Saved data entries
****************************************
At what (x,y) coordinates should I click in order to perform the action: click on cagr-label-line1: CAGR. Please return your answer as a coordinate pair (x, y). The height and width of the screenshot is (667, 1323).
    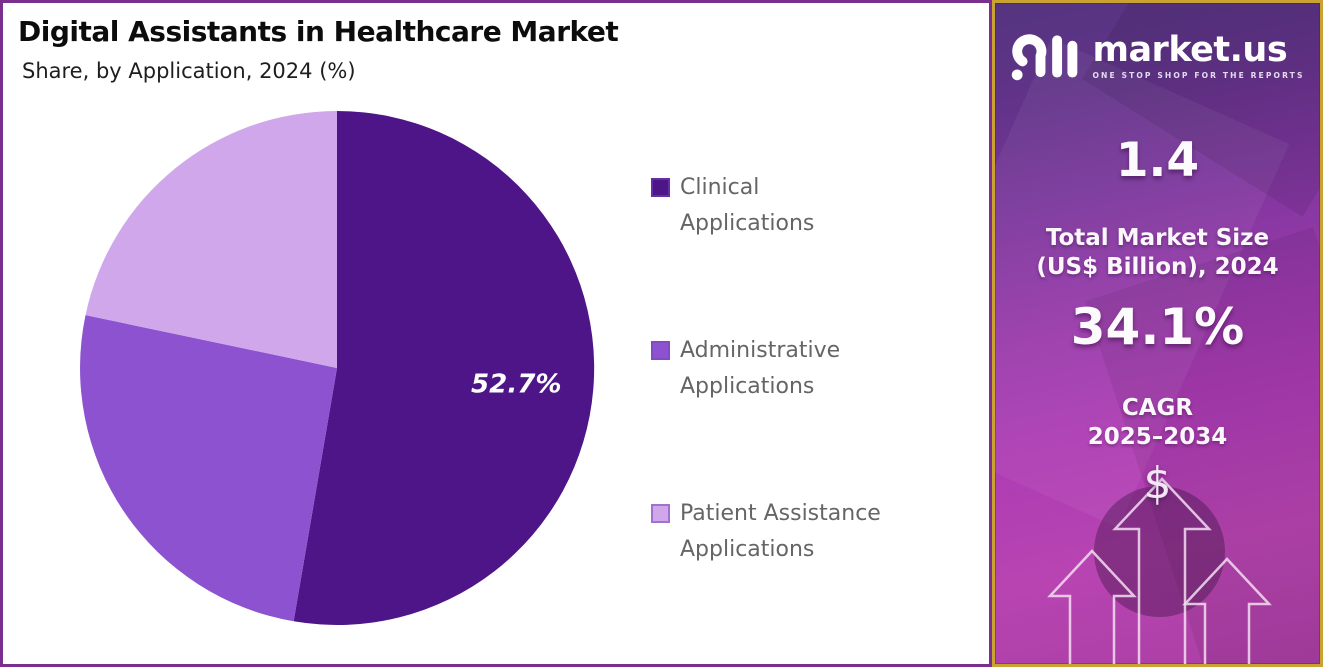
    Looking at the image, I should click on (1158, 408).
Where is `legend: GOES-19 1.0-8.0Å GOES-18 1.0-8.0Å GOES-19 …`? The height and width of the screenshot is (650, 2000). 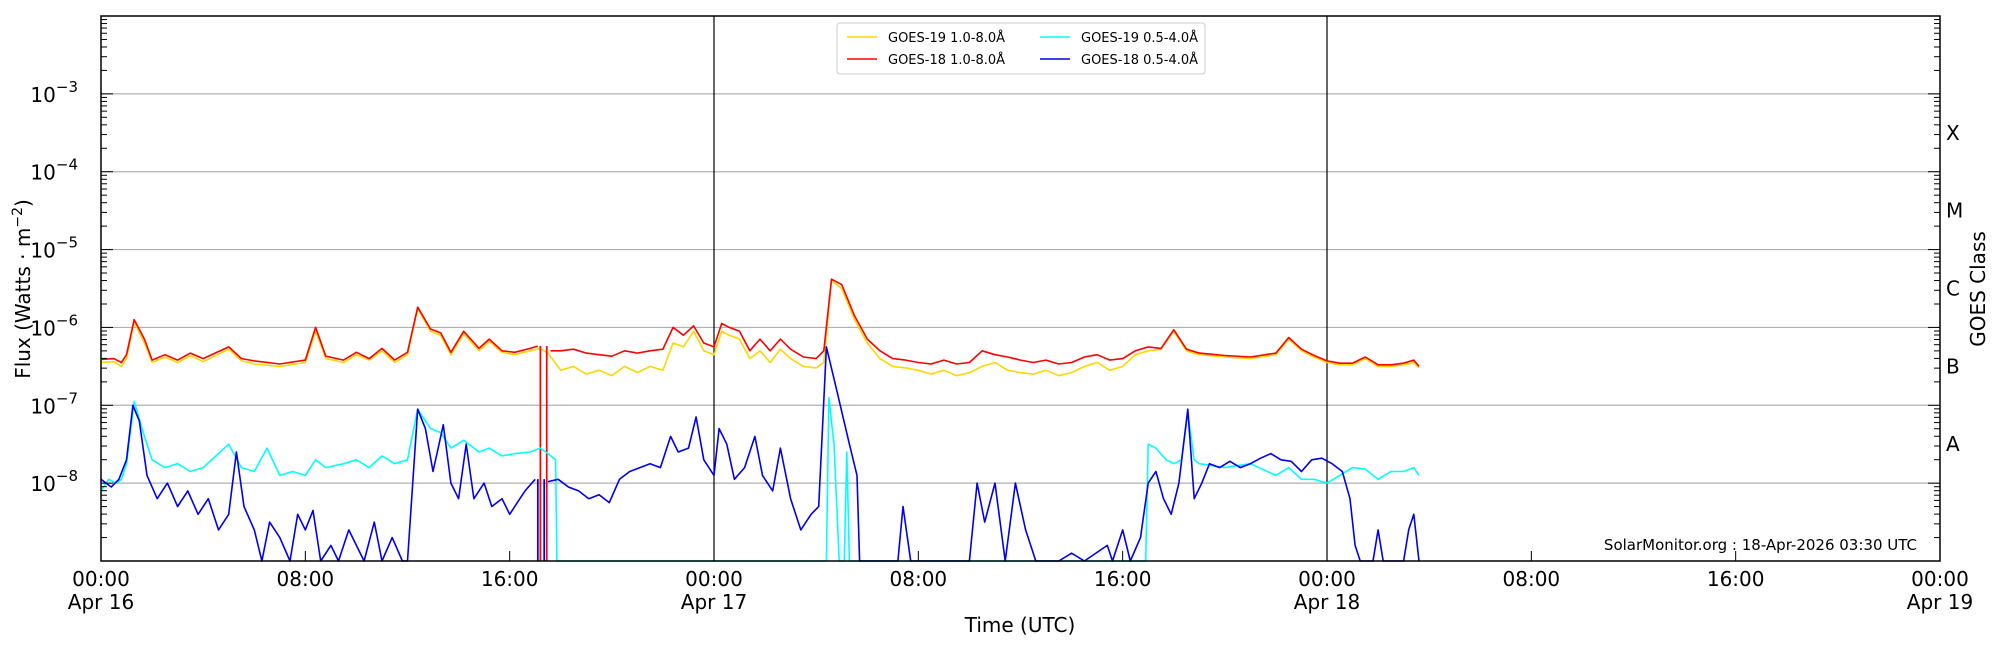
legend: GOES-19 1.0-8.0Å GOES-18 1.0-8.0Å GOES-19 … is located at coordinates (1021, 48).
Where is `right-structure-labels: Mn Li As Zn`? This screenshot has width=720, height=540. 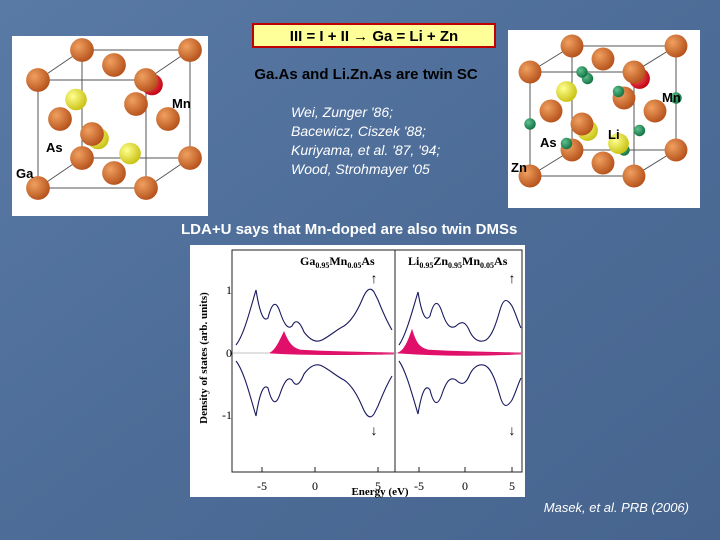
right-structure-labels: Mn Li As Zn is located at coordinates (596, 132).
****************************************
◆ Required action ◆
Render everything from the line containing "has width=720, height=540." down to the end of the records as a two-column CSV with the columns input and output. Give one row per record, put each field in quotes with line breaks replaced by spaces, and leave out the pictures.

◆ Written solution ◆
input,output
"Where is `right-structure-labels: Mn Li As Zn`? This screenshot has width=720, height=540.","right-structure-labels: Mn Li As Zn is located at coordinates (596, 132)."